Directions
Reproduce every one of the following rows verbatim, with no changes.

Items
....

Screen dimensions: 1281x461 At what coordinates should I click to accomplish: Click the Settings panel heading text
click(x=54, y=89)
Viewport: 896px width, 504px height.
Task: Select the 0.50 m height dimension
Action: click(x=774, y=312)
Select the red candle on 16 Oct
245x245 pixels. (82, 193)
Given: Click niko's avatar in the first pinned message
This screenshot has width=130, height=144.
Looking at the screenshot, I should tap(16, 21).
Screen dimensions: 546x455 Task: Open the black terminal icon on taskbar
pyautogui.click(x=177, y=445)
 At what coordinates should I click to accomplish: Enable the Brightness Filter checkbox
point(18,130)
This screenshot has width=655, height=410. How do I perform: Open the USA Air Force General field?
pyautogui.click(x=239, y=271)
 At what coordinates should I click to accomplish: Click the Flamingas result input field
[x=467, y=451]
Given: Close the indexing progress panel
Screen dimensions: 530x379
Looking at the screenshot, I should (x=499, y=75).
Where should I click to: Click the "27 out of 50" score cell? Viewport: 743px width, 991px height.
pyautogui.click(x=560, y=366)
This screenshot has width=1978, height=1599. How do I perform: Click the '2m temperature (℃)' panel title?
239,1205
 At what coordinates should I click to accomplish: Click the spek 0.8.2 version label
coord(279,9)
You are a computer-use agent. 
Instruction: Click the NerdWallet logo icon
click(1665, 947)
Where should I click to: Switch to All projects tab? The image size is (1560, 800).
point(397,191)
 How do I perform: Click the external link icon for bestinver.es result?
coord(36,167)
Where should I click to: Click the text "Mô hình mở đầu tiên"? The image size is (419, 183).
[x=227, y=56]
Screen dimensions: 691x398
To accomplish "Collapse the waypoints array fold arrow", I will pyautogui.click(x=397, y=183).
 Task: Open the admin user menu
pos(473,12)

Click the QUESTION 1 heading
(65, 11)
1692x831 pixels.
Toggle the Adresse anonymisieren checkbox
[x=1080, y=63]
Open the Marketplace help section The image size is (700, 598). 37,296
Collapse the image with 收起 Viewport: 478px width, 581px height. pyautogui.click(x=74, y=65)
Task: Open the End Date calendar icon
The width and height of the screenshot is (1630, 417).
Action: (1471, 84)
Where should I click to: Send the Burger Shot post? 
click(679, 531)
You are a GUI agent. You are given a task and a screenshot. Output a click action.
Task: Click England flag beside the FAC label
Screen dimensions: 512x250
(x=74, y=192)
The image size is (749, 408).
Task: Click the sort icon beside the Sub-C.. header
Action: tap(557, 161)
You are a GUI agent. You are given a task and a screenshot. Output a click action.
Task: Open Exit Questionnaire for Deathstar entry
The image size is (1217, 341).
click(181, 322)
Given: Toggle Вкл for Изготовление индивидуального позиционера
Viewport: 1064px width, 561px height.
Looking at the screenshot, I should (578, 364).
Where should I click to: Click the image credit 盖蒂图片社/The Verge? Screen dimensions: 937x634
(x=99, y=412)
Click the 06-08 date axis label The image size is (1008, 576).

....

Result of the exercise
Screen dimensions: 1281x461 At what coordinates should I click to accomplish: Click the Settings panel heading text
click(x=54, y=89)
Viewport: 896px width, 504px height.
Task: Select the 0.50 m height dimension
Action: click(x=774, y=312)
Select the red candle on 16 Oct
245x245 pixels. (82, 193)
Given: Click niko's avatar in the first pinned message
This screenshot has width=130, height=144.
Looking at the screenshot, I should tap(16, 21).
Screen dimensions: 546x455 Task: Open the black terminal icon on taskbar
pyautogui.click(x=177, y=445)
 At what coordinates should I click to accomplish: Enable the Brightness Filter checkbox
point(18,130)
This screenshot has width=655, height=410. How do I perform: Open the USA Air Force General field?
pyautogui.click(x=239, y=271)
 At what coordinates should I click to accomplish: Click the Flamingas result input field
[x=467, y=451]
Given: Close the indexing progress panel
Screen dimensions: 530x379
Looking at the screenshot, I should (x=499, y=75).
Where should I click to: Click the "27 out of 50" score cell? Viewport: 743px width, 991px height.
pyautogui.click(x=560, y=366)
This screenshot has width=1978, height=1599. How do I perform: Click the '2m temperature (℃)' panel title?
239,1205
 At what coordinates should I click to accomplish: Click the spek 0.8.2 version label
coord(279,9)
You are a computer-use agent. 
Instruction: Click the NerdWallet logo icon
click(1665, 947)
Where should I click to: Switch to All projects tab? The image size is (1560, 800).
point(397,191)
 How do I perform: Click the external link icon for bestinver.es result?
coord(36,167)
Where should I click to: Click the text "Mô hình mở đầu tiên"? The image size is (419, 183).
[x=227, y=56]
Screen dimensions: 691x398
To accomplish "Collapse the waypoints array fold arrow", I will pyautogui.click(x=397, y=183).
 Task: Open the admin user menu
pos(473,12)

Click the QUESTION 1 heading
(65, 11)
1692x831 pixels.
Toggle the Adresse anonymisieren checkbox
[x=1080, y=63]
Open the Marketplace help section The image size is (700, 598). 37,296
Collapse the image with 收起 Viewport: 478px width, 581px height. pyautogui.click(x=74, y=65)
Task: Open the End Date calendar icon
The width and height of the screenshot is (1630, 417).
Action: (1471, 84)
Where should I click to: Send the Burger Shot post? 
click(679, 531)
You are a GUI agent. You are given a task and a screenshot. Output a click action.
Task: Click England flag beside the FAC label
Screen dimensions: 512x250
(x=74, y=192)
The image size is (749, 408).
Task: Click the sort icon beside the Sub-C.. header
Action: tap(557, 161)
You are a GUI agent. You are given a task and a screenshot. Output a click action.
Task: Open Exit Questionnaire for Deathstar entry
The image size is (1217, 341).
click(181, 322)
Given: Toggle Вкл for Изготовление индивидуального позиционера
Viewport: 1064px width, 561px height.
Looking at the screenshot, I should (578, 364).
Where should I click to: Click the image credit 盖蒂图片社/The Verge? Screen dimensions: 937x634
(x=99, y=412)
Click the 06-08 date axis label The image size is (1008, 576).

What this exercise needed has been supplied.